▶ [YOUR TASK] Repeat the entries exactly as they stand.

▶ [DATA EXCERPTS]
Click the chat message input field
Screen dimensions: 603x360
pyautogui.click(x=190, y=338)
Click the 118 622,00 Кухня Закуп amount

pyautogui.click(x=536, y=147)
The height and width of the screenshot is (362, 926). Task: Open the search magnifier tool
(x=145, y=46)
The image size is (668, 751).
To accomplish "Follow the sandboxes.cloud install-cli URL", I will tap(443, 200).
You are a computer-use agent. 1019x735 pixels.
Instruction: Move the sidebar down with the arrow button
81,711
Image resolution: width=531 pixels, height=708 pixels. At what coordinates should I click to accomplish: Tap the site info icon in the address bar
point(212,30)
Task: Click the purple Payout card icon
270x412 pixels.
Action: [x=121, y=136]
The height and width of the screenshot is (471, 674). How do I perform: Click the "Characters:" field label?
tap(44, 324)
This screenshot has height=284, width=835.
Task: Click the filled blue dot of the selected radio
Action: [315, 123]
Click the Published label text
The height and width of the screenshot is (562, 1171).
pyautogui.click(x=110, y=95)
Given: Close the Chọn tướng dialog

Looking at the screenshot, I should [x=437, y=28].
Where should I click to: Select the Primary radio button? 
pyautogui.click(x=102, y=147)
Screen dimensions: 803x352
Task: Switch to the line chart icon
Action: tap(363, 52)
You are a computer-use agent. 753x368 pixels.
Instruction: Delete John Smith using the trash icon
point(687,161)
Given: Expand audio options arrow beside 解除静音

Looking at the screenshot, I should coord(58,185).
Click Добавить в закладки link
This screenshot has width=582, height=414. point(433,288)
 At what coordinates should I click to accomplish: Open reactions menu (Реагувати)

▶ [WRITTEN SOLUTION]
Click the chat message input field
Screen dimensions: 603x360
pyautogui.click(x=190, y=338)
Click the 118 622,00 Кухня Закуп amount

pyautogui.click(x=536, y=147)
The height and width of the screenshot is (362, 926). Task: Open the search magnifier tool
(x=145, y=46)
The image size is (668, 751).
To accomplish "Follow the sandboxes.cloud install-cli URL", I will tap(443, 200).
You are a computer-use agent. 1019x735 pixels.
Instruction: Move the sidebar down with the arrow button
81,711
Image resolution: width=531 pixels, height=708 pixels. At what coordinates should I click to accomplish: Tap the site info icon in the address bar
point(212,30)
Task: Click the purple Payout card icon
270x412 pixels.
Action: [x=121, y=136]
The height and width of the screenshot is (471, 674). How do I perform: Click the "Characters:" field label?
tap(44, 324)
This screenshot has height=284, width=835.
Task: Click the filled blue dot of the selected radio
Action: [315, 123]
Click the Published label text
The height and width of the screenshot is (562, 1171).
pyautogui.click(x=110, y=95)
Given: Close the Chọn tướng dialog

Looking at the screenshot, I should [x=437, y=28].
Where should I click to: Select the Primary radio button? 
pyautogui.click(x=102, y=147)
Screen dimensions: 803x352
Task: Switch to the line chart icon
Action: tap(363, 52)
You are a computer-use agent. 753x368 pixels.
Instruction: Delete John Smith using the trash icon
point(687,161)
Given: Expand audio options arrow beside 解除静音

Looking at the screenshot, I should coord(58,185).
Click Добавить в закладки link
This screenshot has width=582, height=414. point(433,288)
 At what coordinates should I click to accomplish: Open reactions menu (Реагувати)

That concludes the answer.